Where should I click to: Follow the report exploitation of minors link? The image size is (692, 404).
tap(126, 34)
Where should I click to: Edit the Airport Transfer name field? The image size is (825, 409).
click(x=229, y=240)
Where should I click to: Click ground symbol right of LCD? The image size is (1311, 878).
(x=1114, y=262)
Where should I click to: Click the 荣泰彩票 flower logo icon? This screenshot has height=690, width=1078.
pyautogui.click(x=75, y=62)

◇ ◇ ◇

> **EXERCISE REQUIREMENTS**
The whole listing above needs to be written out exactly.

> **PROBLEM SOLUTION**
Where should I click to: Follow the report exploitation of minors link? The image size is (692, 404).
tap(126, 34)
Where should I click to: Edit the Airport Transfer name field? The image size is (825, 409).
click(x=229, y=240)
Where should I click to: Click ground symbol right of LCD? The image size is (1311, 878).
(x=1114, y=262)
Where should I click to: Click the 荣泰彩票 flower logo icon? This screenshot has height=690, width=1078.
pyautogui.click(x=75, y=62)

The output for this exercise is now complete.